Mark Close, CEO of Campbell’s Soap Company (CPB), has a message for his investor base: The snack business—led by goldfish crackers and Snyder’s pretzels—is mmm! millimeter! good.
“With half of our business in this great snack-pilot area with a self-help margin story giving us fuel for the future, I think it’s something our investors need to consider as they digest the company’s trajectory,” Clouse said on Yahoo Finance Live (video above).
Campbell Soup investors sure have some to chew on after the company’s results this week showed a tale of two food stories.
For example, Campbell’s saw organic sales grow 12% in its snack business, as consumers continued to show a penchant for eating on the go.
The division’s operating profit grew 41% year-over-year, also helped by higher prices.
Jefferies analyst Rob Dickerson estimated that the snack division posted a 16% operating profit margin in the quarter, the highest since Campbell bought Snyder’s-Lance for $6.1 billion in 2018.
In a note to a client, Dickerson said snacks are Campbell’s “growth engine.”
But another part of the engine stalled in the quarter — Campbell’s famous soup project.
Sales of American soup were down 11% from the previous year.
Campbell blamed a tough comparison a year ago, and stores have restocked their shelves amid better post-pandemic availability. The company also advocated that shoppers have more than expected resistance to price hikes.
Analysts added that increased competition from private label soup players is also an issue and may continue to impact profit margins for the business in the coming quarters.
“Campbell is facing pressure from a private company, and the company has noticed promotional activity picking up as supply chain performance improves,” noted Stifel analyst Matthew Smith.
Clouse says the company will continue to push its soup innovation—like spicier flavors—under the Chunky brand.
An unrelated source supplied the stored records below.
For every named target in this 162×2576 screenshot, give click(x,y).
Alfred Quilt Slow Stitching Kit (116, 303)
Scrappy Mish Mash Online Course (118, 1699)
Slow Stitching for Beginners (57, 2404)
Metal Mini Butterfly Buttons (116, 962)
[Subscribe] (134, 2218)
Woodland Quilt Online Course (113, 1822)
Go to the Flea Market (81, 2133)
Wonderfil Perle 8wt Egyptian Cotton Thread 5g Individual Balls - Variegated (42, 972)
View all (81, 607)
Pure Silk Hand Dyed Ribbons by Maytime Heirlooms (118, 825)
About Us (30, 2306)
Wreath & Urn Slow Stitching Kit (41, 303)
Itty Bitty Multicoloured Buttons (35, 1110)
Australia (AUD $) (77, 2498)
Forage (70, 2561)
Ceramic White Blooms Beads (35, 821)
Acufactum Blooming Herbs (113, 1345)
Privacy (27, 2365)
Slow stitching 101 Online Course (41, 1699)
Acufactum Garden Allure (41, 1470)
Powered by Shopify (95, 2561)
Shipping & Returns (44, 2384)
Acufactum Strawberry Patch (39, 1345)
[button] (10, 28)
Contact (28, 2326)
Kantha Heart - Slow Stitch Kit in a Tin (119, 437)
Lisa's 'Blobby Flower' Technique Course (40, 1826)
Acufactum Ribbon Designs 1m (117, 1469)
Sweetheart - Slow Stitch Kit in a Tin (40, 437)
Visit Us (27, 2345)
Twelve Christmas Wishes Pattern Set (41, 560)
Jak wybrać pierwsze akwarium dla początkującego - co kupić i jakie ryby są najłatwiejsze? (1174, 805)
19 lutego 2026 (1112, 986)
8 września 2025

Other Campbell-owned soup brands, such as Healthy Request, may need steeper price points to compete with private players, executives hinted on an earnings call.
Mixed performance in the quarter left Wall Street mixed due to Campbell’s near-term outlook for the stock.
“Volumes remain a risk, especially as soups face continued pressure from private label brands and continue to lose share, while snacks may require additional brand investment to support the growth engine,” Dickerson added.
Smith echoed the sentiment.
“Shares are currently trading at less than 11 times using our calendar 2023 EBITDA [operating profits] Estimate, 15% discount to peers, which we believe appropriately balances the slower top-line trajectory and that risk volumes do not recover as prices decline,” Smith said.